_EXTRAIT DU DOCUMENT_
--------------------
Dans les années qui vont suivre, L’Action française instituera régulièrement d’autres enquêtes et presque toujours sur des sujets de brûlante actualité ou d’intérêt majeur pour la nationalité. J’en relève trois en particulier : celle de 1923 sur « Notre intégrité catholique », celle de 1925 sur « Le bilinguisme », celle de 1927 qui aura pour sujet : « La doctrine de l’Action française ». Cette dernière, après la dixième année d’existence de la revue, voulait être un compendium ou une synthèse doctrinale. L’historien des idées au Canada français qui voudra se renseigner sur notre mouvement devra, de toute nécessité, se reporter à cette enquête de 1927. En traitant de « Notre intégrité catholique », en 1923, L’Action française cherche là un complément à l’enquête de l’année précédente sur « Notre avenir politique ». J’établis ce lien dans le mot d’ordre du début :

Depuis quelque vingt ans, nous sommes en pleine réaction contre l’esprit désorganisateur d’un fédéralisme mal conçu et plus mal appliqué. Le fait qui domine, depuis lors, la vie de notre peuple, c’est un labeur persévérant pour ressaisir les éléments de sa personnalité… Il existe pour les peuples une loi de vie selon laquelle ils sont assurés d’organiser leur avenir dans la puissance et la durée. Nous l’avons toujours dit : un ordre plus haut que celui du patriotisme veut que nous croyions pardessus tout à la vocation surnaturelle de notre peuple et que notre vie nationale s’organise sous l’influence de cette pensée régulatrice.
--------------------
_DONNÉES FOURNIES_

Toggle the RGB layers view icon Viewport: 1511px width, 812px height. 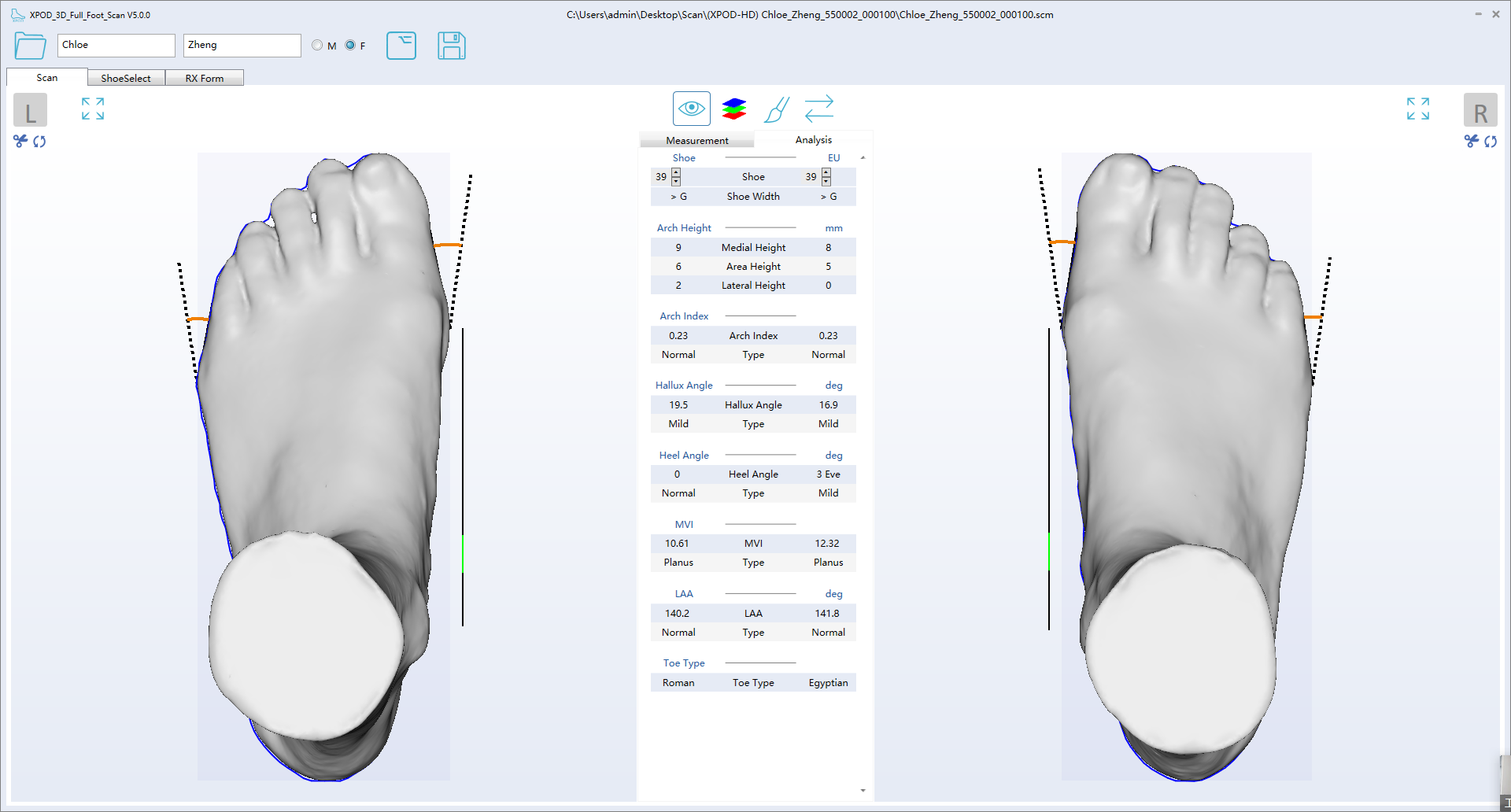733,109
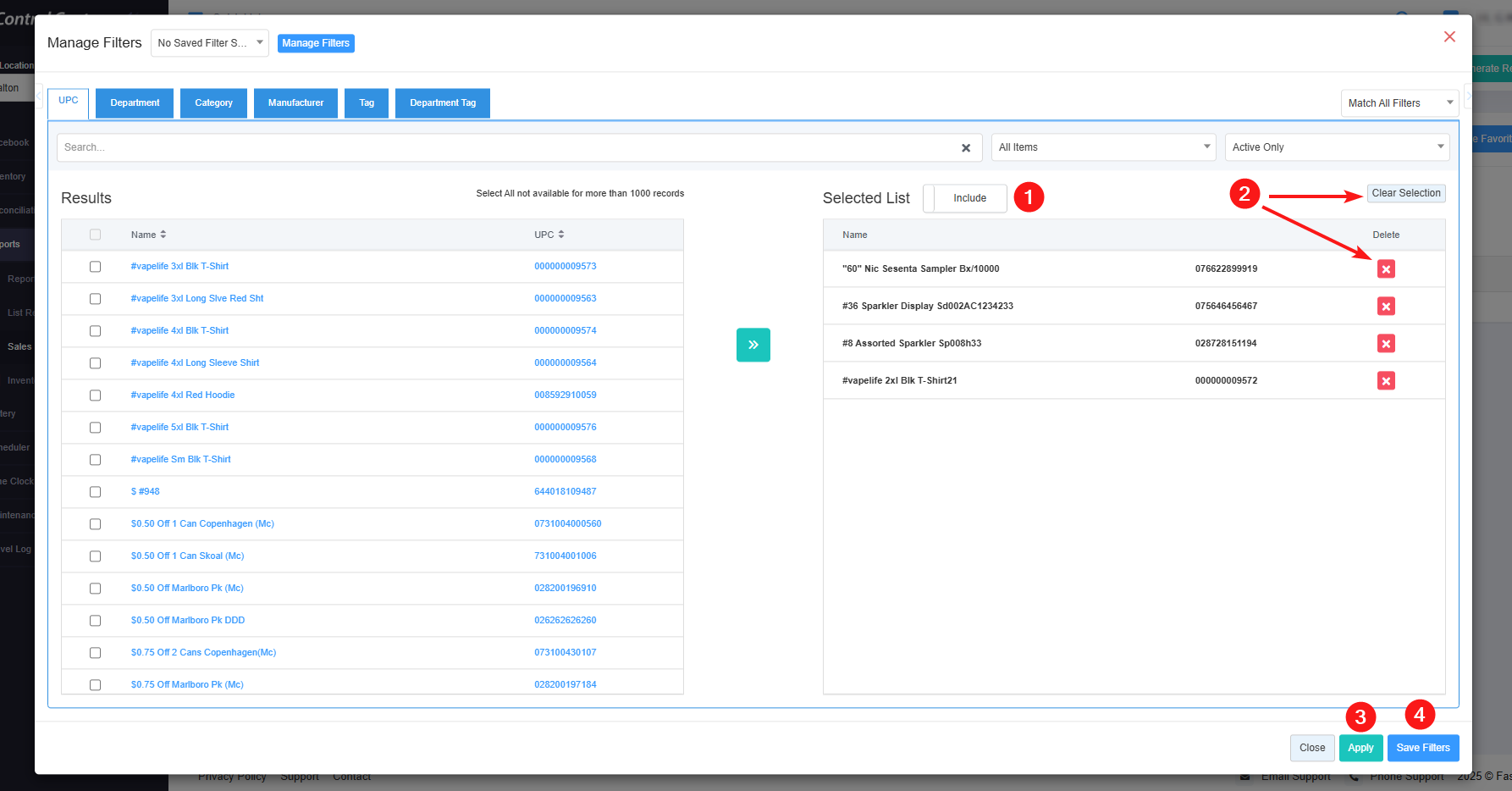The width and height of the screenshot is (1512, 791).
Task: Remove #vapelife 2xl Blk T-Shirt21 entry
Action: point(1385,381)
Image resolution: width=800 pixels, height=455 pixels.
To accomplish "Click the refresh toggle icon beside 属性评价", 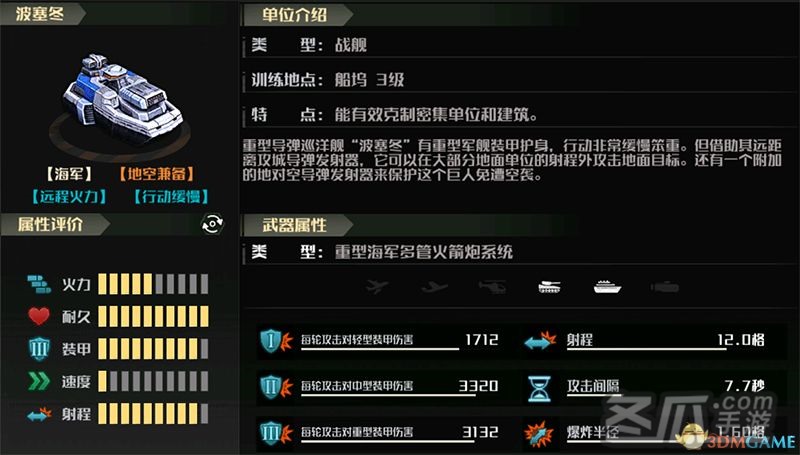I will point(212,224).
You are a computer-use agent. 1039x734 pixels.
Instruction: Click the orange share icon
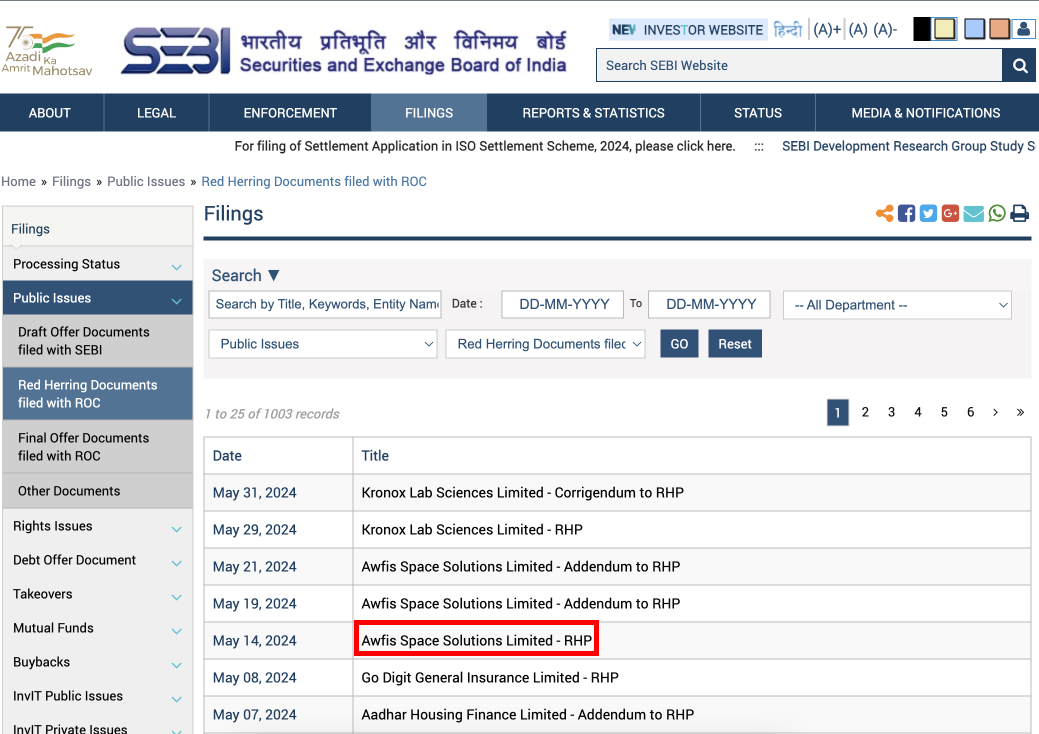click(884, 213)
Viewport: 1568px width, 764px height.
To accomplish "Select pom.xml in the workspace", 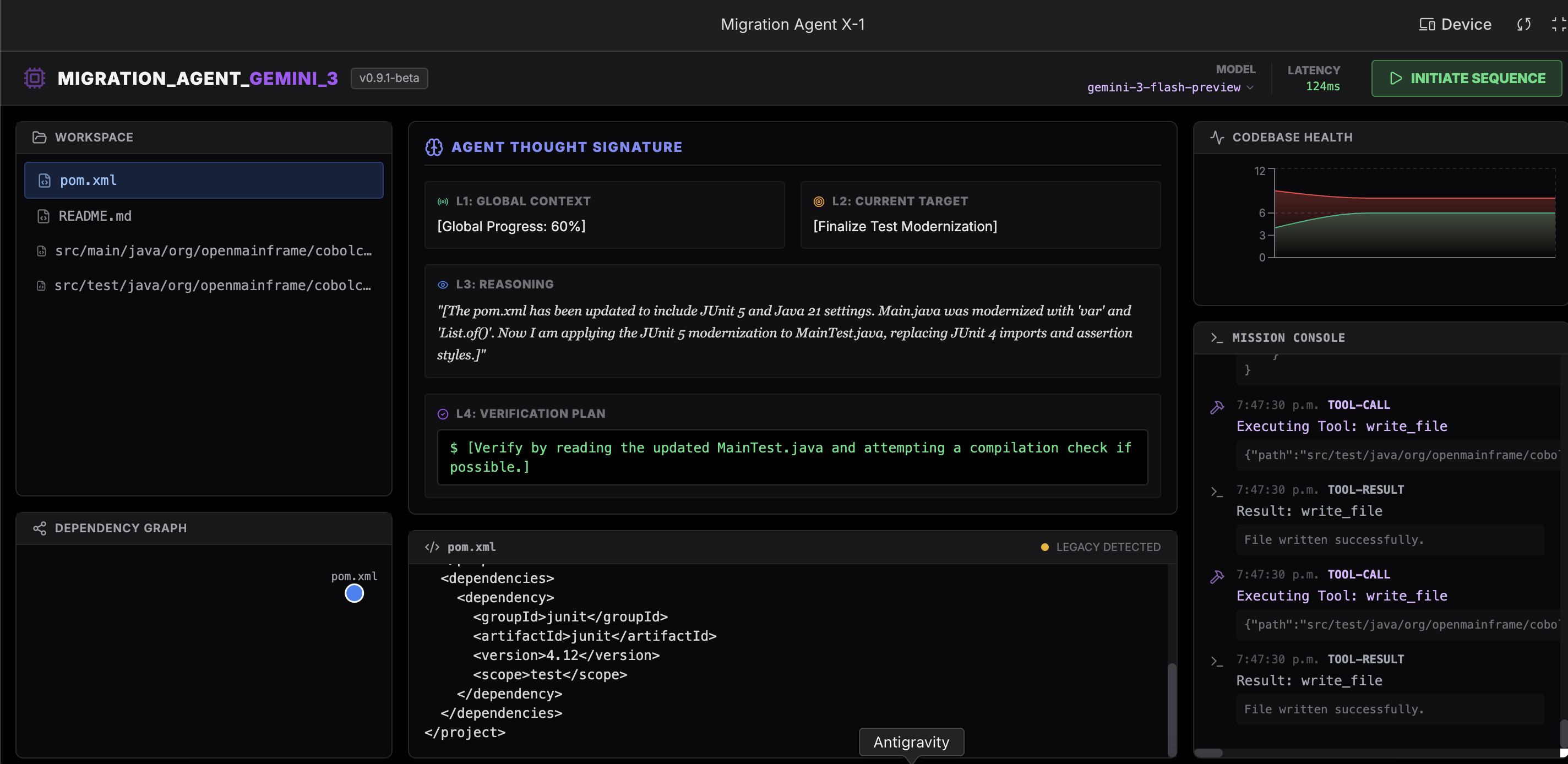I will pos(204,180).
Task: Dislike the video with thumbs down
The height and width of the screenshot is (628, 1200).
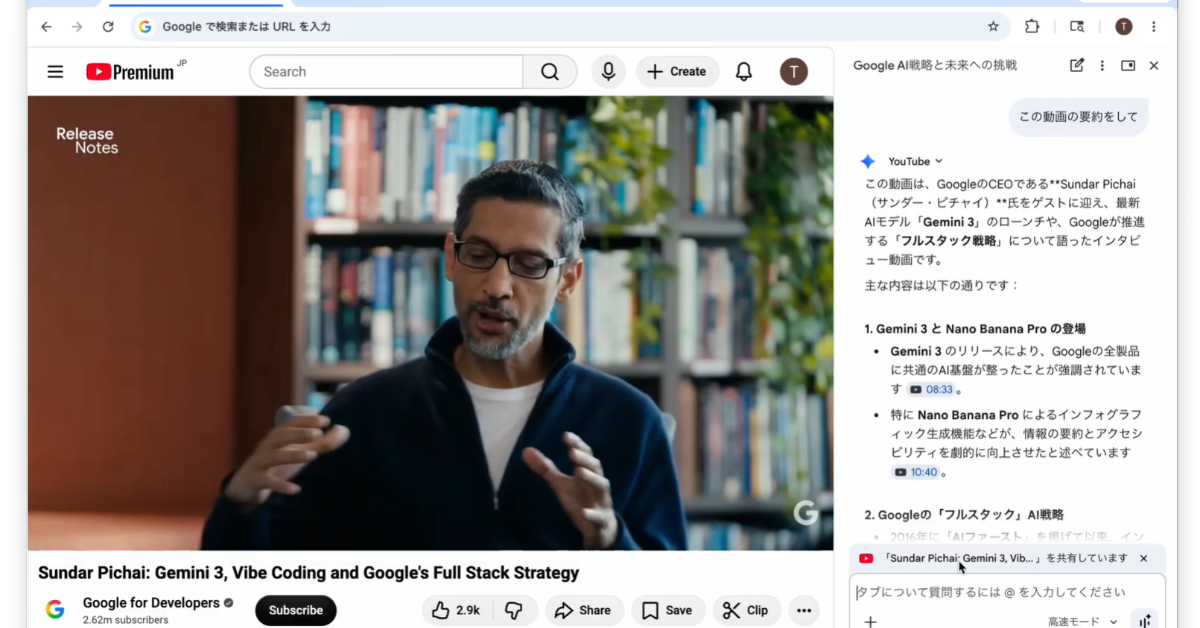Action: click(513, 610)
--------------------
_CONSIGNES DE L'EXERCICE_
1) Recopiez sans rien modifier le passage de l'extrait sur les enquêtes de L'Action française qui commence par les mots « Depuis quelque vingt » et se termine par « cette pensée régulatrice. ».
2) Traduisez en anglais cette phrase de l'extrait sur les enquêtes de L'Action française : « Il existe pour les peuples une loi de vie selon laquelle ils sont assurés d'organiser leur avenir dans la puissance et la durée. »

_CORRIGÉ PAR CONSIGNE_
1)
Depuis quelque vingt ans, nous sommes en pleine réaction contre l’esprit désorganisateur d’un fédéralisme mal conçu et plus mal appliqué. Le fait qui domine, depuis lors, la vie de notre peuple, c’est un labeur persévérant pour ressaisir les éléments de sa personnalité… Il existe pour les peuples une loi de vie selon laquelle ils sont assurés d’organiser leur avenir dans la puissance et la durée. Nous l’avons toujours dit : un ordre plus haut que celui du patriotisme veut que nous croyions pardessus tout à la vocation surnaturelle de notre peuple et que notre vie nationale s’organise sous l’influence de cette pensée régulatrice.

2) For peoples there exists a law of life according to which they are assured of organizing their future in strength and permanence.